Khanna and his colleagues built the Tellius platform to augment the analytics capabilities of mainstream BI tools by bringing AI and ML technologies and techniques to bear on big data. The platform, which was built using Apache Spark and features an in-memory columnar database, was designed to enable regular users to explore massive data sets without manual, SQL-based slicing and dicing.

For starters, it leverages natural language processing (NLP) capabilities to present a simpler search-style interface for users. The software converts typed questions into targeted SQL queries that execute against data stored in its columnar database and returns the results in a matter of seconds.
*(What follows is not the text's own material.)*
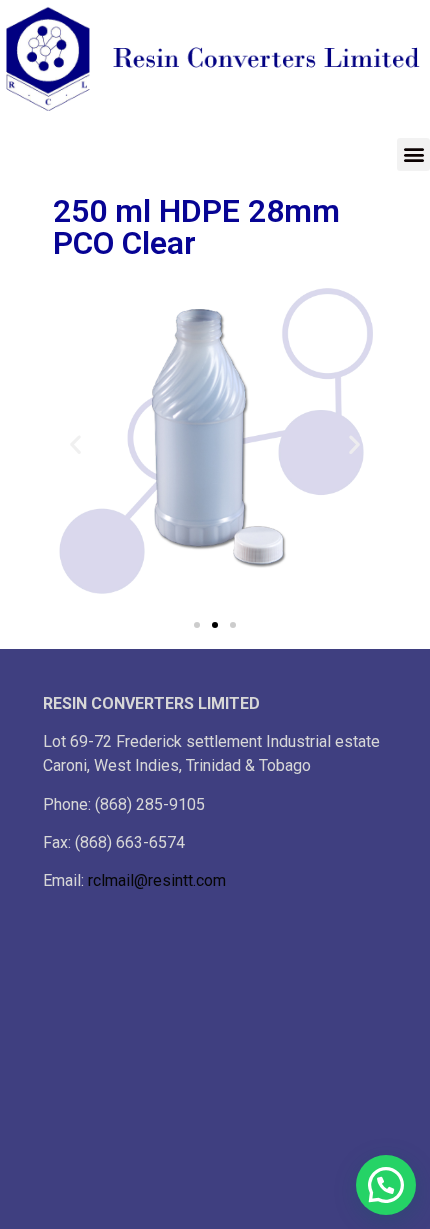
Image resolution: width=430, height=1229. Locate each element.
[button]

“Ok I want to look at revenue by state. The system knows you asked for ‘by state’ and it will make a chart,” Khanna tells Datanami in an interview earlier this year. “If you say ‘Give me revenue by channel and product,’ it will give you those answers. That’s the beauty of this. Our customers are doing this on billions of records and still getting second-level response, which is unbelievable but absolutely possible. And you don’t have to limit yourself with the questions.”

Tellius CEO Ajay Khanna

Thanks to its distributed architecture, Tellius is able to query larger data sets than can fit in a Tableau or Qlik environment, Khanna says. That eliminates the need to pare the data down to fit it into a BI tool for exploratory analysis, he says.

“Spark is a very distributed technology, which means if you’ve got terabytes of data, we can load it in our system in a distributed manner and still give you blazing fast results,” Khanna says.

The system can also leverage its natural language query (NLQ) capability to generate questions all on its own. If a user is just starting out, she can ask the system what she can ask, and Tellius will offer suggestions. In addition to asking questions in a NLQ manner, it generates answers using natural language generation (NLG).

Tellius also supports the next level beyond simply searching the data, which is asking more targeted questions, like why something happened. That’s not a simple thing to automate, but Tellius gives users tools to help narrow down the huge number of possibilities into something more manageable.

“Okay, I want to know why this changed, why this dropped by 66% between April and March,” Khanna says. “The system runs this analysis and goes through, slices and dices millions of combinations, which can be thousands of lines of SQL code.”

Finally, Tellius also sports basic AutoML functionality, including the capability to generate a model based on data stored in the database. It’s not quite to the level of what a full-blown data scientist would like, or what tools like DataRobot can offer. But it makes the citizen data scientist more useful to his or her oganization, Khanna says.

Tellius hopes to narrow the gap between AI and BI

Tellius, which was founded in 2015 and has raised $17 million to date, has been selling its software for a couple of years, and so far, it’s gained the most traction in the consumer processed goods (CPG) and pharmaceutical industries, which are places that typically do not have an abundance of data science talent available, Khanna says.

“They have a lot of data, but they don’t have data scientists,” he says. “They still have to do all the slicing and dicing, and that’s where we see the biggest value-add.”

Last week, Tellius launched Live Insights, which is a new capability designed to piggyback on the processing power of customers’ existing cloud data warehouses. The company says Live Insights “accelerates the discovery of these business insights from terabytes of unaggregated data by analyzing the data inside cloud data platforms,” such as Snowflake, Amazon Redshift, and Google Cloud BigQuery.”